* **EXERCISE A**: According to the tropical cyclone abstract below, by about how much did the average tropical cyclone rainfall rate rise each year?
------------
Theoretical models of the potential intensity of tropical cyclones (TCs) suggest that TC rainfall rates should increase in a warmer environment but limited observational evidence has been studied to test these hypotheses on a global scale. The present study explores the general trends of TC rainfall rates based on a 19-year (1998–2016) time series of continuous observational data collected by the Tropical Rainfall Measuring Mission and the Global Precipitation Measurement mission. Overall, observations exhibit an increasing trend in the average TC rainfall rate of about 1.3% per year, a fact that is contributed mainly by the combined effect of the reduction in the inner-core rainfall rate with the increase in rainfall rate on the rainband region. We found that the increasing trend is more pronounced in the Northwestern Pacific and North Atlantic than in other global basins, and it is relatively uniform for all TC intensities. Further analysis shows that these trends are associated with increases in sea surface temperature and total precipitable water in the TC environment.
------------
* **EXERCISE B**: In the entries that follow, repeat word for word the lines from the line with "You are a computer-use agent. This" up to and including the line with "tap(414, 109)".
------------
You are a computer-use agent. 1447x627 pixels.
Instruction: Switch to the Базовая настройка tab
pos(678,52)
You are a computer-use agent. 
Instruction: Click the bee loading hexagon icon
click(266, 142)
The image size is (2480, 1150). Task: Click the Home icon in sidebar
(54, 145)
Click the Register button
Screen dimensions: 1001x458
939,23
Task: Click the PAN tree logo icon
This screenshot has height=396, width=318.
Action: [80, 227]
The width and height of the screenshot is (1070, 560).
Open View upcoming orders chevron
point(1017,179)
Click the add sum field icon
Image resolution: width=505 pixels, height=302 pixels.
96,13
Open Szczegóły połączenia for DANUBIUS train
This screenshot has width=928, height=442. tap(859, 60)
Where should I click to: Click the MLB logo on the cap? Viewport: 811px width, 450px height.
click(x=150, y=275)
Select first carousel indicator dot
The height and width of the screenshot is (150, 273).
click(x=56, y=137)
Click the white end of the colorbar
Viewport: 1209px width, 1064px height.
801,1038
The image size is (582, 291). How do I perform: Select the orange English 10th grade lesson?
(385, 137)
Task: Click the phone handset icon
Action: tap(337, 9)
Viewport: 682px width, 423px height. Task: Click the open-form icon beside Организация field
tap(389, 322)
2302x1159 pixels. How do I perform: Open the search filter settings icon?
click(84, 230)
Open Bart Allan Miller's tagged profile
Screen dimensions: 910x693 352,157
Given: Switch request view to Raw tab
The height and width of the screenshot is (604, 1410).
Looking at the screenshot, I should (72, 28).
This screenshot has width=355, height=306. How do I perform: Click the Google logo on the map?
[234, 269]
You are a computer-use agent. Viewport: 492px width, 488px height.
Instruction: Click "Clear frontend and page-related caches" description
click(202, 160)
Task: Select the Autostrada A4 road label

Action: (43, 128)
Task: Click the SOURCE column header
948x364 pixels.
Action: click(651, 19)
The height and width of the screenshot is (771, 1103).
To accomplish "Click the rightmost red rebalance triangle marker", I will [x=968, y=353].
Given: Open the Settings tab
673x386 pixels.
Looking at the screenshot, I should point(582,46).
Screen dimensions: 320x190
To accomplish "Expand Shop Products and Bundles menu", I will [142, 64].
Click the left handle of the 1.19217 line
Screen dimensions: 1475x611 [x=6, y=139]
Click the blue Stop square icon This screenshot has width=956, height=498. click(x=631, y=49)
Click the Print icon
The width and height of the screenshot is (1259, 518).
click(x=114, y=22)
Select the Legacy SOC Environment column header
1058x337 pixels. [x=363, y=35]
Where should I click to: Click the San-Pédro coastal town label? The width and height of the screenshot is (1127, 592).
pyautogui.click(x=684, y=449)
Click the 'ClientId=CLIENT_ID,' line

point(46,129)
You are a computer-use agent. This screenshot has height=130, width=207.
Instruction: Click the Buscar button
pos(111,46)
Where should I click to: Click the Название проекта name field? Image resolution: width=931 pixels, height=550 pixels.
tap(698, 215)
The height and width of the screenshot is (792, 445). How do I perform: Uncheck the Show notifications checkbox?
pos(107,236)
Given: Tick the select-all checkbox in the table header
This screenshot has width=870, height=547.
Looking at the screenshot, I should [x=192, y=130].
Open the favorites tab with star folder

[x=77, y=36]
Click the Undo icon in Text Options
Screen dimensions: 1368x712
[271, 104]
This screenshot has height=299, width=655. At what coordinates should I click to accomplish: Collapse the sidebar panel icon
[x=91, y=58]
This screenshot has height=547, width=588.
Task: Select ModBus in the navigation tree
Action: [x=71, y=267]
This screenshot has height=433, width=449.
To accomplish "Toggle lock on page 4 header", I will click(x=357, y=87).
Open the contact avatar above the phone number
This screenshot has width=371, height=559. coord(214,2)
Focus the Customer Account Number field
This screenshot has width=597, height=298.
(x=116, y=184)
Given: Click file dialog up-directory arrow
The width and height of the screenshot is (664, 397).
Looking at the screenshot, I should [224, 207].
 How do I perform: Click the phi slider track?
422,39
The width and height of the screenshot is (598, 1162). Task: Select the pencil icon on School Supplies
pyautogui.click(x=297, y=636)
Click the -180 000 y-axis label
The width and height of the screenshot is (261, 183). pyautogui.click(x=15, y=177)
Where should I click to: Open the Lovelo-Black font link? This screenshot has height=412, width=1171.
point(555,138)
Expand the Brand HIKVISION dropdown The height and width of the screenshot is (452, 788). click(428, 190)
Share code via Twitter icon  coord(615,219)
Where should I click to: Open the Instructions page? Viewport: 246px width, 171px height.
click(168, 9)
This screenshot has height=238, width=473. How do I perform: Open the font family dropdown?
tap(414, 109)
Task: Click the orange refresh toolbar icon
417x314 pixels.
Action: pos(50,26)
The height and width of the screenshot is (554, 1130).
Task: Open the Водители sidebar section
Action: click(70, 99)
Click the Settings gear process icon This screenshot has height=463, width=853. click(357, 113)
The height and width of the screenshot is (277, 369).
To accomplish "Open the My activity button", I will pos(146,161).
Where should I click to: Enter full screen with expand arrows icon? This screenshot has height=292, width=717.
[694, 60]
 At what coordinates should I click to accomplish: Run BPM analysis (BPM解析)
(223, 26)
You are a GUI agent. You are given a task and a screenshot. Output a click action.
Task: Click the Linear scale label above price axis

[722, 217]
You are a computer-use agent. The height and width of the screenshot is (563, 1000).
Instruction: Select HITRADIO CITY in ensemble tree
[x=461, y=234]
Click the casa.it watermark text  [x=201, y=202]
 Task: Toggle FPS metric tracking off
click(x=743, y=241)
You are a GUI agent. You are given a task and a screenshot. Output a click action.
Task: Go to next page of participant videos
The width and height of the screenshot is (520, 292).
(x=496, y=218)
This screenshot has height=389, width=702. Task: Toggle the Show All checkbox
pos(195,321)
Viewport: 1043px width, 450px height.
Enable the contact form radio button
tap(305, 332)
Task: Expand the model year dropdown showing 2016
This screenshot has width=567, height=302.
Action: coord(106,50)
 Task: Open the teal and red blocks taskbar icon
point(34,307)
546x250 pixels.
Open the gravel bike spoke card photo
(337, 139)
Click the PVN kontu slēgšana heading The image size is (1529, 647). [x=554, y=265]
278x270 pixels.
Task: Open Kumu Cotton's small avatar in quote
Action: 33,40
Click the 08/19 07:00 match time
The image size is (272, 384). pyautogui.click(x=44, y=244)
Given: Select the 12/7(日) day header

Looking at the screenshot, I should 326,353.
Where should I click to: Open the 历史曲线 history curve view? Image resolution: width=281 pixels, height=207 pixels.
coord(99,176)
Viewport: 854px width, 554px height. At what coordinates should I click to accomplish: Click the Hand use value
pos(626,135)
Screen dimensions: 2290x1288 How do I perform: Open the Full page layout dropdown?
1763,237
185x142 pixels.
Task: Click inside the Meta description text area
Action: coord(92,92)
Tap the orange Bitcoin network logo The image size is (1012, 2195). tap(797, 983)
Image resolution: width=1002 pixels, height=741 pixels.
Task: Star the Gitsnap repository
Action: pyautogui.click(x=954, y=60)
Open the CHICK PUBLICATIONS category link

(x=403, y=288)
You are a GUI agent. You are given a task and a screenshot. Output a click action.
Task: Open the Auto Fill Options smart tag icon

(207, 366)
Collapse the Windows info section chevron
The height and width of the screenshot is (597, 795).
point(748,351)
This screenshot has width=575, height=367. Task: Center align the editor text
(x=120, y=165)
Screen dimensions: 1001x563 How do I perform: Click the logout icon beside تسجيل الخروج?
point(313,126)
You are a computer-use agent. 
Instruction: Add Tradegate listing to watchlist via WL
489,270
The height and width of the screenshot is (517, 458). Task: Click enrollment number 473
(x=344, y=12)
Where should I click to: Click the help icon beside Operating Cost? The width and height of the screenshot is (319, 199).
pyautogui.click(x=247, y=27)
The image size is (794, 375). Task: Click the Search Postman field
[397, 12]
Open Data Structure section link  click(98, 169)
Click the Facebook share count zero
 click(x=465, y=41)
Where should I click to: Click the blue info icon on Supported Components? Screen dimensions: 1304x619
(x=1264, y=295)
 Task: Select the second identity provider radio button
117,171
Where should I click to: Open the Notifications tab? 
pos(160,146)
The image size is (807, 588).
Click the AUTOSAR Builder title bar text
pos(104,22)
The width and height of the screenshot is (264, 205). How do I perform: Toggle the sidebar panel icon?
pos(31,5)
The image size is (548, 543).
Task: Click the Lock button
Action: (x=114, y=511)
------------
* **WRITTEN ANSWER A**: About 1.3% per year.

* **WRITTEN ANSWER B**:
You are a computer-use agent. This screenshot has height=130, width=207.
Instruction: Click the Buscar button
pos(111,46)
Where should I click to: Click the Название проекта name field? Image resolution: width=931 pixels, height=550 pixels.
tap(698, 215)
The height and width of the screenshot is (792, 445). How do I perform: Uncheck the Show notifications checkbox?
pos(107,236)
Given: Tick the select-all checkbox in the table header
This screenshot has width=870, height=547.
Looking at the screenshot, I should [x=192, y=130].
Open the favorites tab with star folder

[x=77, y=36]
Click the Undo icon in Text Options
Screen dimensions: 1368x712
[271, 104]
This screenshot has height=299, width=655. At what coordinates should I click to accomplish: Collapse the sidebar panel icon
[x=91, y=58]
This screenshot has height=547, width=588.
Task: Select ModBus in the navigation tree
Action: [x=71, y=267]
This screenshot has height=433, width=449.
To accomplish "Toggle lock on page 4 header", I will click(x=357, y=87).
Open the contact avatar above the phone number
This screenshot has width=371, height=559. coord(214,2)
Focus the Customer Account Number field
This screenshot has width=597, height=298.
(x=116, y=184)
Given: Click file dialog up-directory arrow
The width and height of the screenshot is (664, 397).
Looking at the screenshot, I should [224, 207].
 How do I perform: Click the phi slider track?
422,39
The width and height of the screenshot is (598, 1162). Task: Select the pencil icon on School Supplies
pyautogui.click(x=297, y=636)
Click the -180 000 y-axis label
The width and height of the screenshot is (261, 183). pyautogui.click(x=15, y=177)
Where should I click to: Open the Lovelo-Black font link? This screenshot has height=412, width=1171.
point(555,138)
Expand the Brand HIKVISION dropdown The height and width of the screenshot is (452, 788). click(428, 190)
Share code via Twitter icon  coord(615,219)
Where should I click to: Open the Instructions page? Viewport: 246px width, 171px height.
click(168, 9)
This screenshot has height=238, width=473. How do I perform: Open the font family dropdown?
tap(414, 109)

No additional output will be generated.